SOURCE DATA.
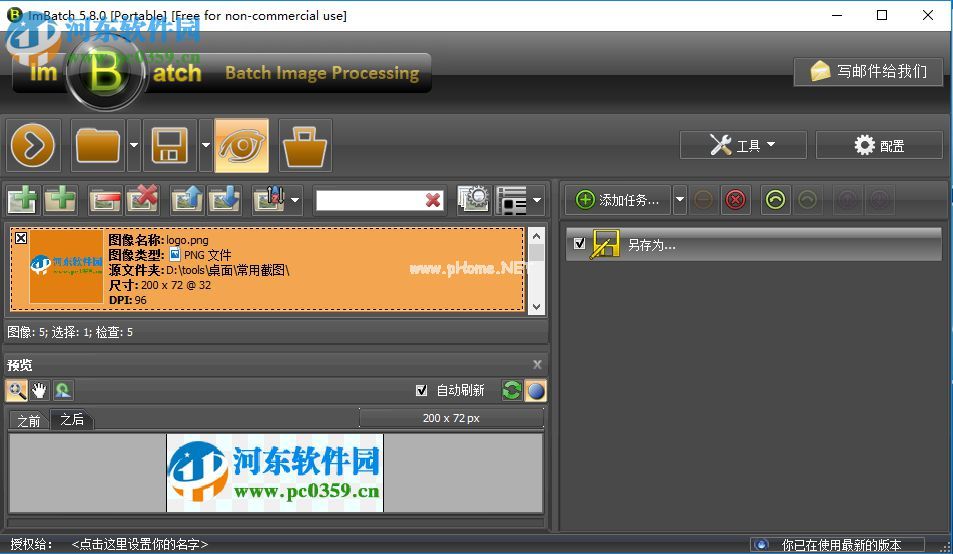
Task: Click the orange shopping bag icon
Action: [x=305, y=146]
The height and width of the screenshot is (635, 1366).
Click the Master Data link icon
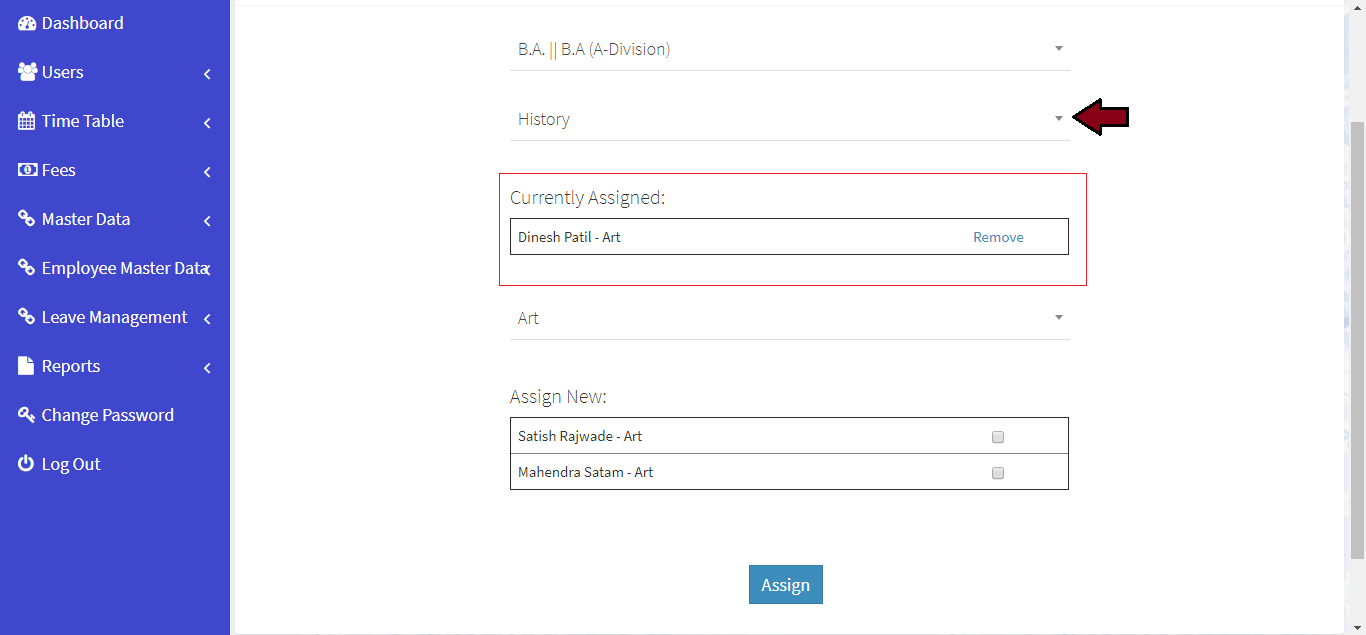[x=27, y=219]
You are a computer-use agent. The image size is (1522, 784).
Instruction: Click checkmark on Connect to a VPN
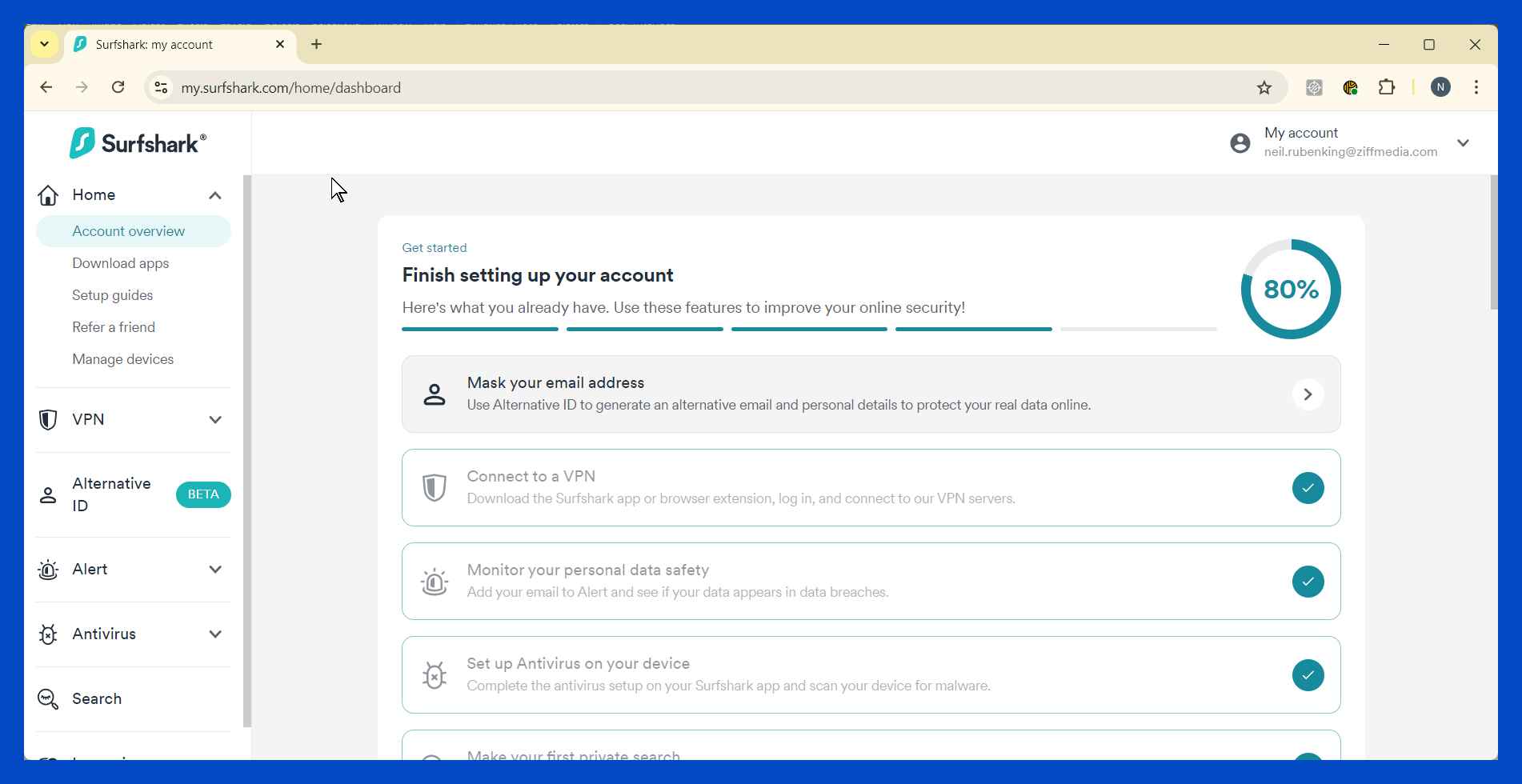[1308, 488]
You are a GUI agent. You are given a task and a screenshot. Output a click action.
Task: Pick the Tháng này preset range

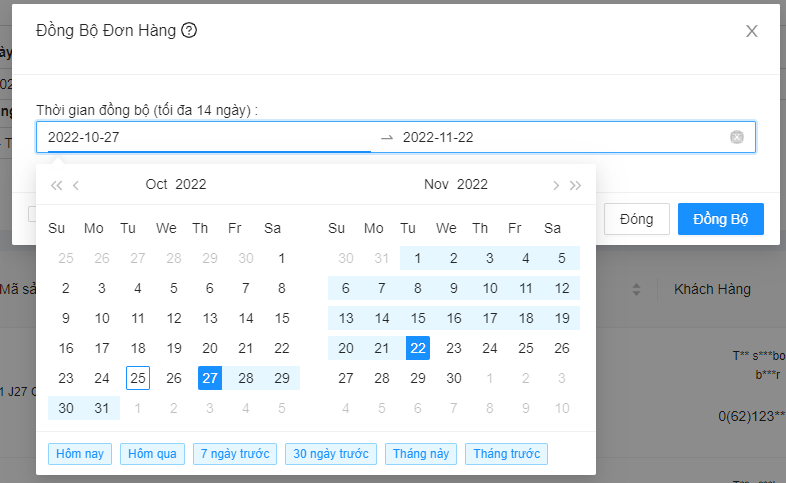tap(420, 454)
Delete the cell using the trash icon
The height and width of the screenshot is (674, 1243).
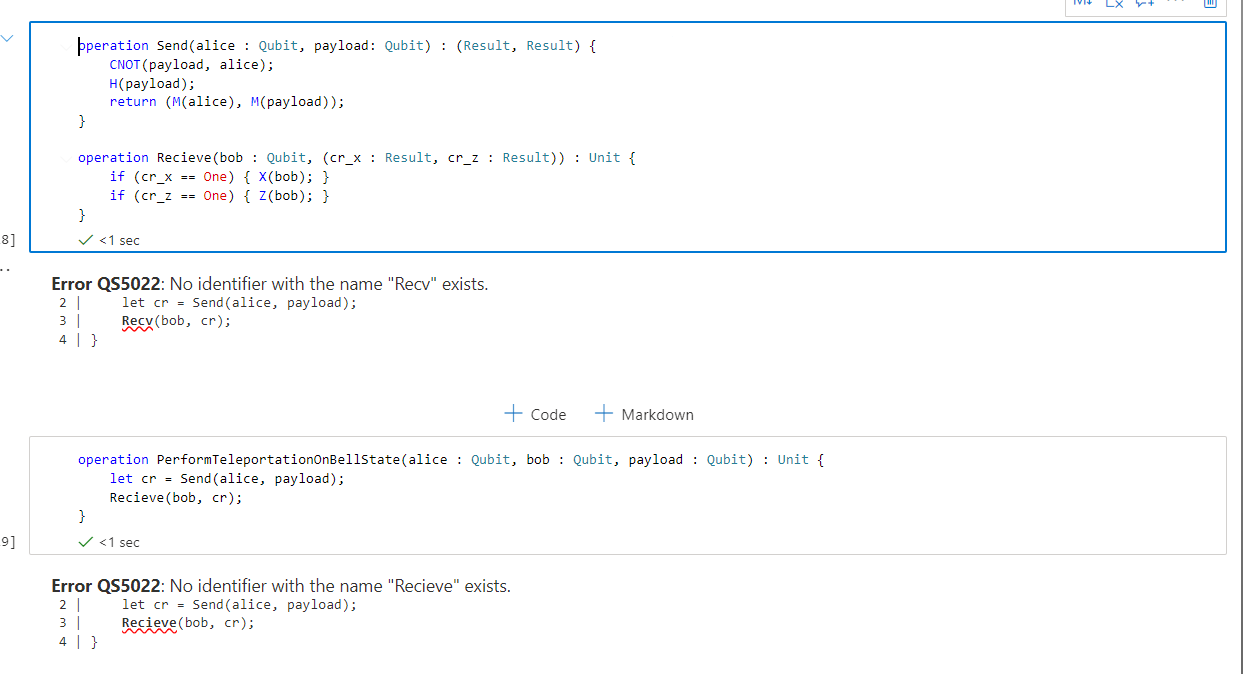(x=1210, y=4)
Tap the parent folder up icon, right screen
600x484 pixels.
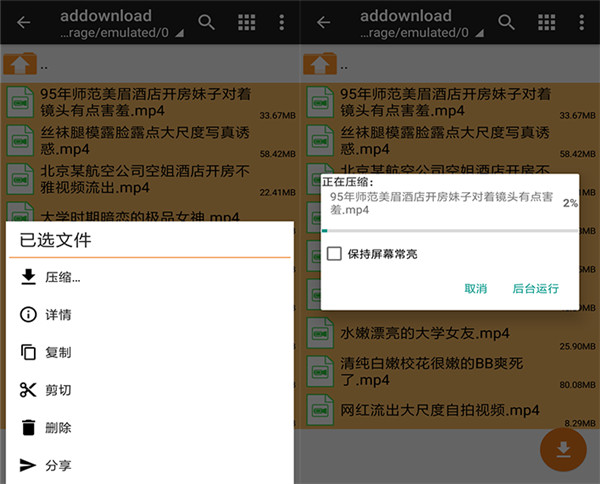(x=320, y=64)
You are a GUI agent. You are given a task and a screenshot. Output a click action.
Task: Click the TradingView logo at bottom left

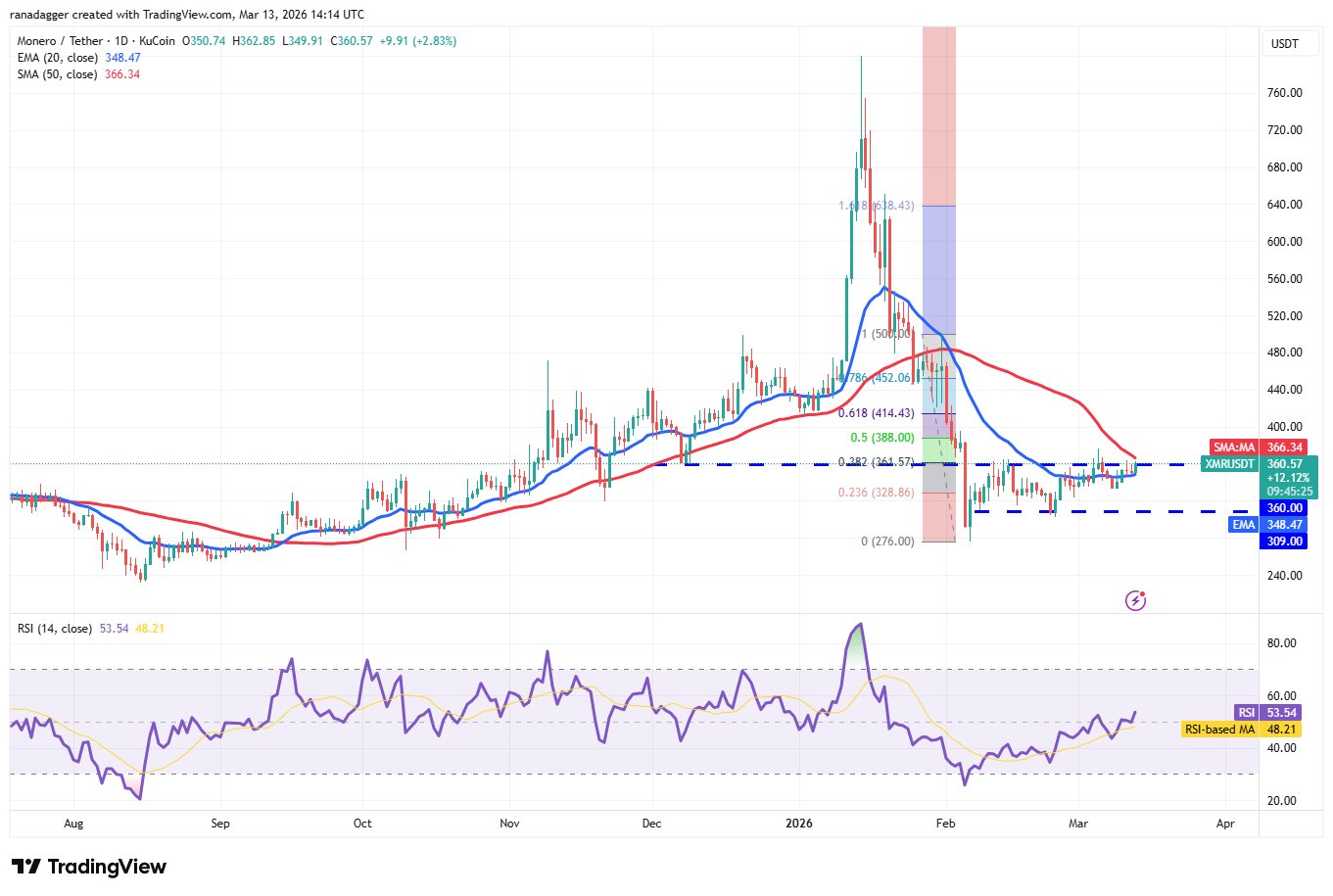click(x=89, y=867)
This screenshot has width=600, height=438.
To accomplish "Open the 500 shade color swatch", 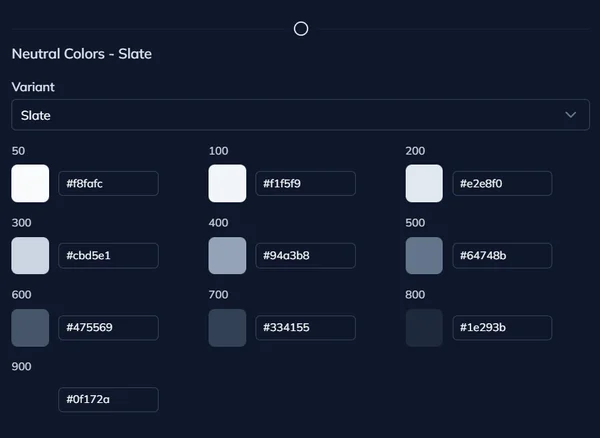I will click(x=424, y=256).
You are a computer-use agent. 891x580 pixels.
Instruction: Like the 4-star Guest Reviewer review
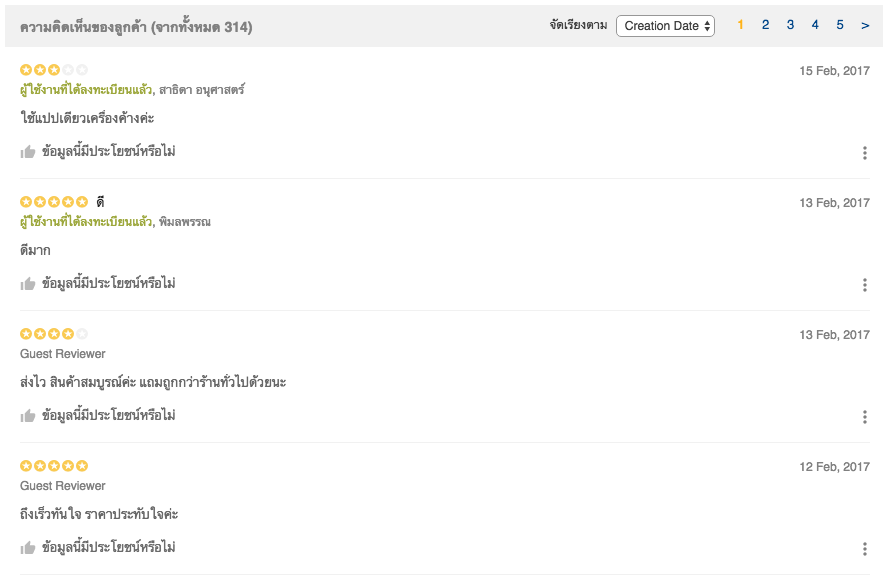(x=28, y=416)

PROBLEM DESCRIPTION. Leave the pictures out, then output exactly the lines from the "Instruction: Like the" line through the end of the records above, and no others.

SOLUTION TO THIS EXERCISE.
Instruction: Like the 4-star Guest Reviewer review
(x=28, y=416)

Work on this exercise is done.